[Opening Records supplied section]

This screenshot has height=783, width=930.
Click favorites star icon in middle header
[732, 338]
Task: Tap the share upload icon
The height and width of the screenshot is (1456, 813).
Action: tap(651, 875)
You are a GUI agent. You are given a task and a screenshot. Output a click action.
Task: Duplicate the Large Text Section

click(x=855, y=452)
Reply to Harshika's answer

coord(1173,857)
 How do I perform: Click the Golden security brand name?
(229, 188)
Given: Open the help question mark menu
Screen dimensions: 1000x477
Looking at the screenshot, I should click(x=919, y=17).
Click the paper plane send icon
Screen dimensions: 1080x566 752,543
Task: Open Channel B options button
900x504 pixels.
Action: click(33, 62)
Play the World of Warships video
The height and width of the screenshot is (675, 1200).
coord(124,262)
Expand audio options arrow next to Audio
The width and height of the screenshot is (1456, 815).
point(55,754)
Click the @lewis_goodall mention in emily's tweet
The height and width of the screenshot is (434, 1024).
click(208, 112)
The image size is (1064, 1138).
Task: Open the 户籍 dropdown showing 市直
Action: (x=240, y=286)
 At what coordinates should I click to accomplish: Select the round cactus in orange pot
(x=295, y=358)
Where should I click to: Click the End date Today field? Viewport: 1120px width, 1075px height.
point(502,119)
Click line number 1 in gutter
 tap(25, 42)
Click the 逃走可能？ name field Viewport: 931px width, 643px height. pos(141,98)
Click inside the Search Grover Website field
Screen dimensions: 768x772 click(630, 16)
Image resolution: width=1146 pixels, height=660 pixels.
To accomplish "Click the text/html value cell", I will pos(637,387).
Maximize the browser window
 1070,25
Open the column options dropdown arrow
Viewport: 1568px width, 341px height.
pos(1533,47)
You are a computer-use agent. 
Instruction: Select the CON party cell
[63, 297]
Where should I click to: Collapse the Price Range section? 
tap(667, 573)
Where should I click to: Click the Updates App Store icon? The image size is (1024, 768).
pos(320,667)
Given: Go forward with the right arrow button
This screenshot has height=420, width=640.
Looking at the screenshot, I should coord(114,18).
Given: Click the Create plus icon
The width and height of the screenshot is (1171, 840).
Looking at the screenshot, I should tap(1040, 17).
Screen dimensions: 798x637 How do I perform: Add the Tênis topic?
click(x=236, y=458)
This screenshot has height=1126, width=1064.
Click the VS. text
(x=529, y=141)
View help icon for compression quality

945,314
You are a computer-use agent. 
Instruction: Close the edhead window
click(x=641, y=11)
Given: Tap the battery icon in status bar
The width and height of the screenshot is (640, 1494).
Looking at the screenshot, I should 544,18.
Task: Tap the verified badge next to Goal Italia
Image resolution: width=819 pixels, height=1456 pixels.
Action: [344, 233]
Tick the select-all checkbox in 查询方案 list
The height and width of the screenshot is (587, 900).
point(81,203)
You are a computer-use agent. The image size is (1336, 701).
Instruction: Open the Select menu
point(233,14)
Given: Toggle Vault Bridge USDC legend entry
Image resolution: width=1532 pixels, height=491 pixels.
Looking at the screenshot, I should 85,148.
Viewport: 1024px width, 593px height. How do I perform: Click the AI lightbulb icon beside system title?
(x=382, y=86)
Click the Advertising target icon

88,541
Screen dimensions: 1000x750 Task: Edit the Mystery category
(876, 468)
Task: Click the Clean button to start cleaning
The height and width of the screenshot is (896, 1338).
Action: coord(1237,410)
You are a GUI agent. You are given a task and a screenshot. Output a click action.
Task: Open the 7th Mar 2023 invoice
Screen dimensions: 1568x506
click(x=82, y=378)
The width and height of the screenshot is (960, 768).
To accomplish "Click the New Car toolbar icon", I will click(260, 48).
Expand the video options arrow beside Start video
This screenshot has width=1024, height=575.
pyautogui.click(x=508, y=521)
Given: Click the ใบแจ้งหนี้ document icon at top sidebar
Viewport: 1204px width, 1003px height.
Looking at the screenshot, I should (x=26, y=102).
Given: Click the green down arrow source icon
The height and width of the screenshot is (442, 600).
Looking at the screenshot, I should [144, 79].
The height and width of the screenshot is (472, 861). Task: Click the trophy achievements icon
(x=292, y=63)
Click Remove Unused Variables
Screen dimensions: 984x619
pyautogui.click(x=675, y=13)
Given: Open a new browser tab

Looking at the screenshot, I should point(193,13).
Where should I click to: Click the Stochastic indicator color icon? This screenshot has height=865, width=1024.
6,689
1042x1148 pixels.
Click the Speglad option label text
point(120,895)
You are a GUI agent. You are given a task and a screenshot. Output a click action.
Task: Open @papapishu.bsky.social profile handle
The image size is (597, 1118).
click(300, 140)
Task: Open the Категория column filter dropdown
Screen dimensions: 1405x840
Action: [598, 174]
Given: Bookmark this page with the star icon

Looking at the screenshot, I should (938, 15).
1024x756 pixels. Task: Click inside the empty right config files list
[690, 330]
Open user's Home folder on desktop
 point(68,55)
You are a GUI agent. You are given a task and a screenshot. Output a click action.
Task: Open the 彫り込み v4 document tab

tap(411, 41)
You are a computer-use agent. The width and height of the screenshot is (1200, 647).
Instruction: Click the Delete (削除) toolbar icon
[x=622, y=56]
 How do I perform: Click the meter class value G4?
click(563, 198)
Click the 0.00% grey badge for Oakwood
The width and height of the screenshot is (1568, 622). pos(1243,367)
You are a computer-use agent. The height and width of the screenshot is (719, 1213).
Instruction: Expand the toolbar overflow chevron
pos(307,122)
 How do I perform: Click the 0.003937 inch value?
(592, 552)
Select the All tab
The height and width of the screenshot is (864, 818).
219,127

[Closing Records supplied section]

The problem = Starting with the first line of the entries and ending with the line that has "Click the @lewis_goodall", copy each line exactly and add nothing.

Expected answer =
This screenshot has height=783, width=930.
Click favorites star icon in middle header
[732, 338]
Task: Tap the share upload icon
The height and width of the screenshot is (1456, 813).
Action: tap(651, 875)
You are a GUI agent. You are given a task and a screenshot. Output a click action.
Task: Duplicate the Large Text Section

click(x=855, y=452)
Reply to Harshika's answer

coord(1173,857)
 How do I perform: Click the Golden security brand name?
(229, 188)
Given: Open the help question mark menu
Screen dimensions: 1000x477
Looking at the screenshot, I should click(x=919, y=17).
Click the paper plane send icon
Screen dimensions: 1080x566 752,543
Task: Open Channel B options button
900x504 pixels.
Action: click(33, 62)
Play the World of Warships video
The height and width of the screenshot is (675, 1200).
coord(124,262)
Expand audio options arrow next to Audio
The width and height of the screenshot is (1456, 815).
point(55,754)
Click the @lewis_goodall mention in emily's tweet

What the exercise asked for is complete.